What have we in the World Bank learned about GRID in action and scaling up investment? Let me share some emerging lessons from three new projects in Nepal:
This is a multi-sectoral agenda. When we build a new road, we need to take into account the broader landscape, including the risk of landslides and other forms of water erosion, forest degradation, expansion of settlements, and animal migration routes. In Nepal, we are working with the Government to integrate these concerns into the design. There is a higher cost upfront to pay, but the long-term returns are significant.
This is a community agenda. To achieve inclusive development and to harness the knowledge that exists locally, we need to consult upstream. We know that local communities often come up with different and, better solutions. Nepal’s federalism agenda is core to its approach to GRID. This is challenging, because capacity needs to be built at all three tiers of government and among communities, and local people empowered. But it’s hugely worthwhile.

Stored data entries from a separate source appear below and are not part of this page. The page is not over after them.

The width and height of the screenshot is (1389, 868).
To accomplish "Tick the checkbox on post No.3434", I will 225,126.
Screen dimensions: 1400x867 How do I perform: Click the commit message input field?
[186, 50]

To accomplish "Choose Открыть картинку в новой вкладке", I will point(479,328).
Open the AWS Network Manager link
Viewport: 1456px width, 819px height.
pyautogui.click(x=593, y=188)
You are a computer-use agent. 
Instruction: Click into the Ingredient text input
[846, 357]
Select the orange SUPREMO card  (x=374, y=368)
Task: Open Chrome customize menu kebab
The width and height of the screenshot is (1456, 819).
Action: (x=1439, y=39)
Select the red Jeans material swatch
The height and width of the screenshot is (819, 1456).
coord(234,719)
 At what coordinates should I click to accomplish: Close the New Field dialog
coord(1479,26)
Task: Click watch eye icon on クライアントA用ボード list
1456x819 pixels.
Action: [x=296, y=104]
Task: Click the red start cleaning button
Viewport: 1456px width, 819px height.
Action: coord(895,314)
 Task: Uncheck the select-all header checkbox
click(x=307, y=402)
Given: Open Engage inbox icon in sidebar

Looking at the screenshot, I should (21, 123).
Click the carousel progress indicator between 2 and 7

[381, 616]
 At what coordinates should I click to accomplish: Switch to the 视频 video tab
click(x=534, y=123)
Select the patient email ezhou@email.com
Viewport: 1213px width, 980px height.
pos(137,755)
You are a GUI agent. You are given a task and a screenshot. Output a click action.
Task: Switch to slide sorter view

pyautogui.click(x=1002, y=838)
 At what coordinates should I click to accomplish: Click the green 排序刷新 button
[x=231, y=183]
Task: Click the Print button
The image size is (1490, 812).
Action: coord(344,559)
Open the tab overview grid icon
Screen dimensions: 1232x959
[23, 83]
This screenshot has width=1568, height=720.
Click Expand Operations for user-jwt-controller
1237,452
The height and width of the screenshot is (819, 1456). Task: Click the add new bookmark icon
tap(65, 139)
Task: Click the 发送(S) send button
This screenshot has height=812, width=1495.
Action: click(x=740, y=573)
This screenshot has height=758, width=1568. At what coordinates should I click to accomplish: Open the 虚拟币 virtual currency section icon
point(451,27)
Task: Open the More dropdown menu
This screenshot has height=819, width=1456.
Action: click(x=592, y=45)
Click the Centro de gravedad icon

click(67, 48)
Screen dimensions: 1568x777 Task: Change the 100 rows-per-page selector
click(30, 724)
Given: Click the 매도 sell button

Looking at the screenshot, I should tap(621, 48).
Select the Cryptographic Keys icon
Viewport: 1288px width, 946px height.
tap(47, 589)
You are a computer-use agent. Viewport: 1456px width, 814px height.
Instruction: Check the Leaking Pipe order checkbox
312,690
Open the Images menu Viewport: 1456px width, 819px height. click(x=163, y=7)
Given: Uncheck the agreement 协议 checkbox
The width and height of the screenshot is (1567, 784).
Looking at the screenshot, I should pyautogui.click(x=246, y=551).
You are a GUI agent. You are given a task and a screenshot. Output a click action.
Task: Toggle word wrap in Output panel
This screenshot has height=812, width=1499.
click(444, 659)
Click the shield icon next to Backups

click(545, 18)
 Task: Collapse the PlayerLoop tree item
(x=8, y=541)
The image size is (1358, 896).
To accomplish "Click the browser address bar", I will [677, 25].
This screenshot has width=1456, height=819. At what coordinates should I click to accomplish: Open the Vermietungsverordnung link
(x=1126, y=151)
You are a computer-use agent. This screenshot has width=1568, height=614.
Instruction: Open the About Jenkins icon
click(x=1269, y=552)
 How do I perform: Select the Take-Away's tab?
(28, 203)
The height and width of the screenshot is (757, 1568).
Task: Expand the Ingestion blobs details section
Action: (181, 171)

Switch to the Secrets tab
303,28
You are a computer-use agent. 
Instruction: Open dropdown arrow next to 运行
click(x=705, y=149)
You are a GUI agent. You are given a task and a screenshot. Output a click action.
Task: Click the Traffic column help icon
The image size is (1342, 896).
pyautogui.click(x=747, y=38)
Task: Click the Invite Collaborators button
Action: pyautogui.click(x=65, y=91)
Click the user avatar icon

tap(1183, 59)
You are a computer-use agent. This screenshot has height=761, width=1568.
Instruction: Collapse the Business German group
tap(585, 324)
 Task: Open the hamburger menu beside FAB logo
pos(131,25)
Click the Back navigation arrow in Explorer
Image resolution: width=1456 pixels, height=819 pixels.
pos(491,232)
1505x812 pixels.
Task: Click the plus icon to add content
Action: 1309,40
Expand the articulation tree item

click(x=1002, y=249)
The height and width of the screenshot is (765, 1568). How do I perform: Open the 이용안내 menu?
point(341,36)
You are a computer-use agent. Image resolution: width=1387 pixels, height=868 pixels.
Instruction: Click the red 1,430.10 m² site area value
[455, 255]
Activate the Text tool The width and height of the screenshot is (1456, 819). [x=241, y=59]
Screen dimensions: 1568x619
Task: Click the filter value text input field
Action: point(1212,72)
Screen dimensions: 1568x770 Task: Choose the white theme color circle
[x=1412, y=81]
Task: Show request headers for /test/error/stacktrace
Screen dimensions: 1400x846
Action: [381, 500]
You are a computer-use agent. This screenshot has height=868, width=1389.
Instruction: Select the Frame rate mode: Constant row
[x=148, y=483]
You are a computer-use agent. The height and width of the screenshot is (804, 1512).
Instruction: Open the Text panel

This is a partnership agenda. In few countries I have visited do we regularly carry out joint project visits with other partners. Here in Nepal, we do. The 2021 Kathmandu Declaration and now the GRID Strategic Action Plan unites all of us Development Partners to align with a core set of priorities to guide investment. Again, this is not easy. We need to avoid overlap. We need to abandon some old ways of doing things. If we succeed, I’m convinced we can yield more results.
Finally, and perhaps this is not something often appreciated: GRID is also a question of macroeconomic prudence. Failure to build resilience against environmental and other shocks is expensive. Prudent debt and fiscal management sets an example for other countries in the region. But the development of federalism harbors underlying fiscal risks.
The world faces multiple, unprecedented crises. The World Bank is evolving to meet these challenges and will remain a steadfast partner to Nepal.
I particularly appreciate the ambitious policy program Nepal is pursuing to help the country shift to a GRID path. Nepal is the first country to have a programmatic Development Policy Operation dedicated to GRID. The second operation in the series of three is under preparation. I appreciate the Asian Development Bank considering parallel financing for it. This is important as the operation anchors the priorities of the GRID Strategic Action Plan and helps put in place the findings from last year’s Country Climate and Development Report and Nepal’s Nationally Determined Contribution (NDC).
Together, we are defining what a re-invigorated development agenda looks like: one based on a clear vision where development and nature are seen as complementary, where improving people’s livelihoods is the ultimate objective of an inclusive and sustainable development path, and where all Development Partners work together, along with the private sector, to achieve results at scale.
There is a lot at stake. I look forward to hearing about what is already working, what can be scaled up, where we can innovate, and where we can do better. Nepal is leading the way, and the World Bank stands ready to support.